Lorsque les échos de dinosaures sillonnant les forêts et éclaboussant des canyons s’étant éteints il ya 66 millions d’années, le monde ne se tut pas - les mammifères se précipitaient et bavardaient dans leur ombre, comblant les vides avec de nouvelles espèces en évolution rapide. Les scientifiques pensent que les premiers placentas sont apparus à cette époque, jetant ainsi les bases du plus grand groupe de mammifères vivant aujourd'hui, dont nous.
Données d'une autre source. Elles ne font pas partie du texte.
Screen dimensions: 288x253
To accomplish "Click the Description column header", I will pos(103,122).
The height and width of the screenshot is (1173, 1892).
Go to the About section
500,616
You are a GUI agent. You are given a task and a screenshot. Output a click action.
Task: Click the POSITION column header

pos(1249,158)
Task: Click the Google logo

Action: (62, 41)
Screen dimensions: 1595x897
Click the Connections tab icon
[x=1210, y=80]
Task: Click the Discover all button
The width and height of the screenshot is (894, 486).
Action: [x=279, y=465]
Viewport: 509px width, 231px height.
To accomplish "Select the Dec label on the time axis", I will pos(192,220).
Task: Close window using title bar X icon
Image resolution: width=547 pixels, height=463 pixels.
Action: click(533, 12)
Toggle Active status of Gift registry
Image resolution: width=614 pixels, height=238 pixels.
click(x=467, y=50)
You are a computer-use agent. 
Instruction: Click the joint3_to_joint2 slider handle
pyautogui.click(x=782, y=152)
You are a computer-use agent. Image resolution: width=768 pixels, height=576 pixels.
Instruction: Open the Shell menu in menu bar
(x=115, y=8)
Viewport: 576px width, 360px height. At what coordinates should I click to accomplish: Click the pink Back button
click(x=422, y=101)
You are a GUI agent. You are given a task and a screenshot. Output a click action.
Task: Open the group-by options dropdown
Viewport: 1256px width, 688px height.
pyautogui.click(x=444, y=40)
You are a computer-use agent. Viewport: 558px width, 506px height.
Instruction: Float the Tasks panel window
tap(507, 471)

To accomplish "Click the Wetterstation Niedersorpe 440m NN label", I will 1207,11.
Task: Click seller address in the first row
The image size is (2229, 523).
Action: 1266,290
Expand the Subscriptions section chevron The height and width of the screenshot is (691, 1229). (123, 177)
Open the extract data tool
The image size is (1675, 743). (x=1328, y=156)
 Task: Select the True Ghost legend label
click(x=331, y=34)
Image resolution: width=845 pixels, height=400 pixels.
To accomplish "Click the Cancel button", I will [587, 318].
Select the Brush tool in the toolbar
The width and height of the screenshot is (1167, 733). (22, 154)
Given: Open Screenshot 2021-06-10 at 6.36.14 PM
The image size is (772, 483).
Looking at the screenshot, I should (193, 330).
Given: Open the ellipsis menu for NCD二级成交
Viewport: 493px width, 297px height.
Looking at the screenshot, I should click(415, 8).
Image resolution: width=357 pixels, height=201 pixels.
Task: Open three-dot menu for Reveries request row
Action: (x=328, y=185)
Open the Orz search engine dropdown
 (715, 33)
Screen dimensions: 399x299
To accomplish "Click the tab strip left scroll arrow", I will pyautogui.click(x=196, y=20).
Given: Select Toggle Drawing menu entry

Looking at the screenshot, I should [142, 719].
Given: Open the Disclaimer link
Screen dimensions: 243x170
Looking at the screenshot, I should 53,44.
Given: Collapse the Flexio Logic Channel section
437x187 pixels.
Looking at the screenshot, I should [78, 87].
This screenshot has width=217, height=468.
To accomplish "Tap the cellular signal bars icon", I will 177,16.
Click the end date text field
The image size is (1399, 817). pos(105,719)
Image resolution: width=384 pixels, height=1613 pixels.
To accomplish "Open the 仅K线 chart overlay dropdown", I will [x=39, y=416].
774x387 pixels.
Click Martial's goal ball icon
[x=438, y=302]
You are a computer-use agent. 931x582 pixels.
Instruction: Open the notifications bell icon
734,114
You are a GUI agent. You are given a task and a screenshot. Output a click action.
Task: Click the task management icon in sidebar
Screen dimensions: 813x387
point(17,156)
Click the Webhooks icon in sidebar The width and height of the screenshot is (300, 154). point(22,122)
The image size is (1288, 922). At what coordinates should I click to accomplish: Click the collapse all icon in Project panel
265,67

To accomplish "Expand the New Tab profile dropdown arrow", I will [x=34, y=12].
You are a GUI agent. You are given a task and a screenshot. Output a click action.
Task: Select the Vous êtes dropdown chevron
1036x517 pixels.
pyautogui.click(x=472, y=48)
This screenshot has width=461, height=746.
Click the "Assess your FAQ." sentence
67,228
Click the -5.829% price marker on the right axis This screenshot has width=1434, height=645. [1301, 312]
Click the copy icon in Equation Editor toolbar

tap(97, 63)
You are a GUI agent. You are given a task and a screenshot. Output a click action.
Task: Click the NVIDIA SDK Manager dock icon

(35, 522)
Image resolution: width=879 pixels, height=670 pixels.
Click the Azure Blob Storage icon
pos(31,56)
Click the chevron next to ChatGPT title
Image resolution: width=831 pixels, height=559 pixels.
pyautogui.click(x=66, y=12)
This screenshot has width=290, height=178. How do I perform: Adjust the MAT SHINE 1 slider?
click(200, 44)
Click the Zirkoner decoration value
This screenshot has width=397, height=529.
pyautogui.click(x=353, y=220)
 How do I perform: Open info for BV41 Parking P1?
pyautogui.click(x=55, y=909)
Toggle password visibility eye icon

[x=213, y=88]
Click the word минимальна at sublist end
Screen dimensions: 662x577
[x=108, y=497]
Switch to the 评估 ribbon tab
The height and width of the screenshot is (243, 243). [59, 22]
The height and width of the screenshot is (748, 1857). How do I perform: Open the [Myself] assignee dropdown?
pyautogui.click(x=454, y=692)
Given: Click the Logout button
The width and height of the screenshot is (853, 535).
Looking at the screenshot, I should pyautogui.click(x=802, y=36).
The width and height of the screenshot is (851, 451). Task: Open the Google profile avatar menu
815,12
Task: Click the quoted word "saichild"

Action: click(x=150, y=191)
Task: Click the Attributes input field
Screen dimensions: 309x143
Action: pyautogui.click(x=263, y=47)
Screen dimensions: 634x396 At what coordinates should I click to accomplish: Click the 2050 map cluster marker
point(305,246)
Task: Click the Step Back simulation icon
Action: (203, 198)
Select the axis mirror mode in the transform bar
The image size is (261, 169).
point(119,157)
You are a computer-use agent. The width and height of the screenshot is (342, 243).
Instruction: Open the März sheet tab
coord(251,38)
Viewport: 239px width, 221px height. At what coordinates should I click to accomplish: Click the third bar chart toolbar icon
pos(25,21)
Le Paléocène - l'époque qui a suivi l'extinction d'un dinosaure non aviaire - marque l'une des périodes les plus importantes de l'évolution des mammifères, mais les chercheurs ne comprennent pas comment et pourquoi les mammifères ont évolué si rapidement pendant cette période. Une évolution rapide a tendance à suivre les extinctions massives, mais les scientifiques ne comprennent pas non plus ce schéma, a déclaré Tom Williamson, paléontologue au Muséum d'histoire naturelle et de sciences du Nouveau-Mexique à Albuquerque. «C’est celui dont nous faisons partie. Nos propres ancêtres ont pris naissance à l’heure actuelle, et nous l’avons vraiment mal comprise», déclare Williamson.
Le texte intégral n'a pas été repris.